# Given problem 1
Please repeat the stretch of the earnings call transcript below from "Good morning, thank" through "up only slightly." word for word.

Good day and thank you for standing by. Welcome to the Borr Drilling Limited Q3 2022 Results Presentation Webcast and Conference Call. At this time, all participants are in listen-only mode. After the speaker presentation, there will be a question and answer session. To ask a question during the session, you will need to press star one and one on your telephone. You will then hear an automated message advise your hand is raised. If you wish to ask a question via the webcast, please use the Q&A box available on the webcast link at any time during the conference. Please be advised that today's conference is being recorded. I would now like to hand the conference over to your first speaker today, Mr. Patrick Schorn, CEO. Please go ahead, sir.
Good morning, thank you for participating in the Borr Drilling Third Quarter 2022 Earnings Call. I'm Patrick Schorn talking to you from Bermuda, and with me here today is Magnus Vaaler, our CFO. Next slide. First, covering the required disclaimers. Here we go. I would like to remind all participants that some of the statements will be forward-looking. These matters involve risks and uncertainties that could cause actual results to differ materially from those projected in these statements. I therefore refer you to our latest public filings. Next slide. I'm pleased with our performance this quarter. With continued operational success, we have further optimized our cost lines, leading to an improved adjusted EBITDA, while our revenues were up only slightly.
Apart from executing on the current operations in the field, the technical team also completed the activation of several of our rigs that have started operation in the fourth quarter. With the extra capacity coming online, we expect the fourth quarter revenue to be at least 25% higher than what we have generated in the third quarter. Our fleet of 24 rigs has gone through some adjustments after the sell-off of four units related to our recent refinance, resulting in a delivered fleet of 22 units, of which 20 are currently contracted. Apart from these 22, we have two further units in the shipyard to be delivered in 2025. Our cash position at the end of the quarter was high during the equity raise that was completed in relation to our recent finance as well.

# Exercise materials

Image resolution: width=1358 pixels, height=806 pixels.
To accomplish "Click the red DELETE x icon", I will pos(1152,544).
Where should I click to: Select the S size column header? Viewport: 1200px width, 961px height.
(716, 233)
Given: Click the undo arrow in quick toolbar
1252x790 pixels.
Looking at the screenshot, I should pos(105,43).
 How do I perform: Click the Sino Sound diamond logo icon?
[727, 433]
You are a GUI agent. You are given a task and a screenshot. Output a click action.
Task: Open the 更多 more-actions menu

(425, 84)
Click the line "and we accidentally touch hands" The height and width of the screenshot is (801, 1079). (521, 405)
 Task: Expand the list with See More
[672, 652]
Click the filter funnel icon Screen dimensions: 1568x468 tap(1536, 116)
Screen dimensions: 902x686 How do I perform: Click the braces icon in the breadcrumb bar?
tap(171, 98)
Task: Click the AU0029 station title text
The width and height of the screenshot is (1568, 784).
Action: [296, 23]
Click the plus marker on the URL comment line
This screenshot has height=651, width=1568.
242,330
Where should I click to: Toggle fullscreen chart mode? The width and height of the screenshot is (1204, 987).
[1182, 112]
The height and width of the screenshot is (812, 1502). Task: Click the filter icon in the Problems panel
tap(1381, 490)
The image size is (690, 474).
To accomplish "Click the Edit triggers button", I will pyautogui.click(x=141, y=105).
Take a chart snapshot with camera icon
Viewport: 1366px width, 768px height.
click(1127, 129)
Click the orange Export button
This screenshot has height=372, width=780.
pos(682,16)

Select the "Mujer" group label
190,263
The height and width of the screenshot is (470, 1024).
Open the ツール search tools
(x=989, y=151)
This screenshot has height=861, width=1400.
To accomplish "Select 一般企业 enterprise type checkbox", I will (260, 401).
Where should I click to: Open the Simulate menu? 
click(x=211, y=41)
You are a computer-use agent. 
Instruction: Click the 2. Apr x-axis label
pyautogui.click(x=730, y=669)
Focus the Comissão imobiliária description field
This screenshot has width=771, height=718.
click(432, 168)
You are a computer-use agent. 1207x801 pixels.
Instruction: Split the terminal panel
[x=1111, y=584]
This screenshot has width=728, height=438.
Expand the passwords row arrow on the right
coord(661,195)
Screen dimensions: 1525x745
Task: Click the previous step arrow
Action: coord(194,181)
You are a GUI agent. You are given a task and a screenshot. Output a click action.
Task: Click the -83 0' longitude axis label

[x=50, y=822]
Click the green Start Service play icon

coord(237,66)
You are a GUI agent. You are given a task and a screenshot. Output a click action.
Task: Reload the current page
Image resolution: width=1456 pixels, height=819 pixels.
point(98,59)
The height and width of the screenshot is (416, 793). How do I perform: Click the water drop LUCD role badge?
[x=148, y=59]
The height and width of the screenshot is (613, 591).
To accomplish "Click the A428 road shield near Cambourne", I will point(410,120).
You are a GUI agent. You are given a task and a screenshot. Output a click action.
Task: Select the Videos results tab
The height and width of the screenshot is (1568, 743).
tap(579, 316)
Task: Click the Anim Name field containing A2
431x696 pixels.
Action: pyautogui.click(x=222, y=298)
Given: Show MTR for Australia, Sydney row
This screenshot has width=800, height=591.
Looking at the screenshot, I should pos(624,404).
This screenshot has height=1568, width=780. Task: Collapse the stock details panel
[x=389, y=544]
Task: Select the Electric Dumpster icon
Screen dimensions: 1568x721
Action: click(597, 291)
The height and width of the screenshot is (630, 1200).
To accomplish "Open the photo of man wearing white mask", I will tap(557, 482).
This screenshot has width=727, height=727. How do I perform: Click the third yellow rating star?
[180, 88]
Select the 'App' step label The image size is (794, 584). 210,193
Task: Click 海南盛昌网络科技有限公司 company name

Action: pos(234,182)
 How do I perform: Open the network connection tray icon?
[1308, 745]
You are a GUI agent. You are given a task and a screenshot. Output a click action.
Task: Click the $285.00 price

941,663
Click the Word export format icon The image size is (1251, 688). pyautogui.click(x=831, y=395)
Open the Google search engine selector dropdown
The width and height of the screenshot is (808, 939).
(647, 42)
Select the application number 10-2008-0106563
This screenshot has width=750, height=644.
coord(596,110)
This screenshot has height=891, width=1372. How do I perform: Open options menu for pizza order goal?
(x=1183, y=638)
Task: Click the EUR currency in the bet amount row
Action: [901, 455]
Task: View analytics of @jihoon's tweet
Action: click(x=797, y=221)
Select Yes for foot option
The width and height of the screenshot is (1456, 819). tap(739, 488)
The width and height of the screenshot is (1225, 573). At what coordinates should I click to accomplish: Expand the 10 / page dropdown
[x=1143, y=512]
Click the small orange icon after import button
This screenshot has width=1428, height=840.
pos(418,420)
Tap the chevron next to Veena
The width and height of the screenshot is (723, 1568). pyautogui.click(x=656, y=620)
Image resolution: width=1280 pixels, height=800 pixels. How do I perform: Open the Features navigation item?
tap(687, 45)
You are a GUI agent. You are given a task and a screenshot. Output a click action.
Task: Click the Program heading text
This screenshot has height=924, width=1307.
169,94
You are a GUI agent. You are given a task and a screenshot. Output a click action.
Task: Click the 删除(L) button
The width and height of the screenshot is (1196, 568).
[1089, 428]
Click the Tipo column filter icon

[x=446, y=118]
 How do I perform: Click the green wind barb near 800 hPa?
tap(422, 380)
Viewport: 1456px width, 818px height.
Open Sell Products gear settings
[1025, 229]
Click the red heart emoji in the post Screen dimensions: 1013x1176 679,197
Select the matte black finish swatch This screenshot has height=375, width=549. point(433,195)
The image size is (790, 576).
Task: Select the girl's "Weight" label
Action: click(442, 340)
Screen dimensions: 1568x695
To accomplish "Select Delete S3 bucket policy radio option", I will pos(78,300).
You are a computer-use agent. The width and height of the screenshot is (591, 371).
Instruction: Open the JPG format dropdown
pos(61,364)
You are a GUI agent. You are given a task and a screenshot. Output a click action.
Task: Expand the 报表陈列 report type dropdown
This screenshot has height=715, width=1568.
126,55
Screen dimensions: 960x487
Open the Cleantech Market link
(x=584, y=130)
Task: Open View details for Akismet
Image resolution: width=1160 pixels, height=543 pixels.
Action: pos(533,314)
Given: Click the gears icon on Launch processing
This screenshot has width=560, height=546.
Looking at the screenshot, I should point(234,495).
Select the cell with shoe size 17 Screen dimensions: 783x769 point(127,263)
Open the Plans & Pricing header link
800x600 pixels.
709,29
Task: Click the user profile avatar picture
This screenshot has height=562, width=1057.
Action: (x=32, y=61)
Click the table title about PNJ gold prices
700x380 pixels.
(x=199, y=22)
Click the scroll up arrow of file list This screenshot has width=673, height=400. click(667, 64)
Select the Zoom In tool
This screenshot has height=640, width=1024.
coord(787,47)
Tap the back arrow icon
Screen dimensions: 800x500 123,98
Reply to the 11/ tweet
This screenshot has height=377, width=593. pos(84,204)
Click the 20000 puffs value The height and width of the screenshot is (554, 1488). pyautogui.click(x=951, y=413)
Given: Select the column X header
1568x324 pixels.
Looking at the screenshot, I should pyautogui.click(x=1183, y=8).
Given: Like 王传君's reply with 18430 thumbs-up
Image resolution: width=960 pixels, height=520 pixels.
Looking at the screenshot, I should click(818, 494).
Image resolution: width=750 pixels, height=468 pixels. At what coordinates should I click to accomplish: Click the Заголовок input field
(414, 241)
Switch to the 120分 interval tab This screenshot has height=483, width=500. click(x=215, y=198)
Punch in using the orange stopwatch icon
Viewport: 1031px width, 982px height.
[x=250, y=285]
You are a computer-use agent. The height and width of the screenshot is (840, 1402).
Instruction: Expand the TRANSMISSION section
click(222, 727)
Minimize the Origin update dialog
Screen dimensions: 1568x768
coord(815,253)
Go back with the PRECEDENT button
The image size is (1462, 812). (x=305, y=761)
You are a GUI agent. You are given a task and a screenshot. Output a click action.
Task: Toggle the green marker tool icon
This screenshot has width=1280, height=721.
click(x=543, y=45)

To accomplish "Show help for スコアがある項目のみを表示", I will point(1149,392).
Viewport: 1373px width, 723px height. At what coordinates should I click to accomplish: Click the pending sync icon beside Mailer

# Given problem 2
Rewrite the entries above from the line that contains "Click the green Start Service play icon" through the line that contains "I will point(410,120).", requests included, multiplying every coordinate in the answers by 0.4 and rounding to whole numbers with halves rounded up. Output only those lines.

# Worked answer 1
Good morning, thank you for participating in the Borr Drilling Third Quarter 2022 Earnings Call. I'm Patrick Schorn talking to you from Bermuda, and with me here today is Magnus Vaaler, our CFO. Next slide. First, covering the required disclaimers. Here we go. I would like to remind all participants that some of the statements will be forward-looking. These matters involve risks and uncertainties that could cause actual results to differ materially from those projected in these statements. I therefore refer you to our latest public filings. Next slide. I'm pleased with our performance this quarter. With continued operational success, we have further optimized our cost lines, leading to an improved adjusted EBITDA, while our revenues were up only slightly.

# Worked answer 2
Click the green Start Service play icon

coord(95,26)
You are a GUI agent. You are given a task and a screenshot. Output a click action.
Task: Reload the current page
Image resolution: width=1456 pixels, height=819 pixels.
point(39,24)
The height and width of the screenshot is (416, 793). How do I perform: Click the water drop LUCD role badge?
[x=59, y=24]
The height and width of the screenshot is (613, 591).
To accomplish "Click the A428 road shield near Cambourne", I will point(164,48).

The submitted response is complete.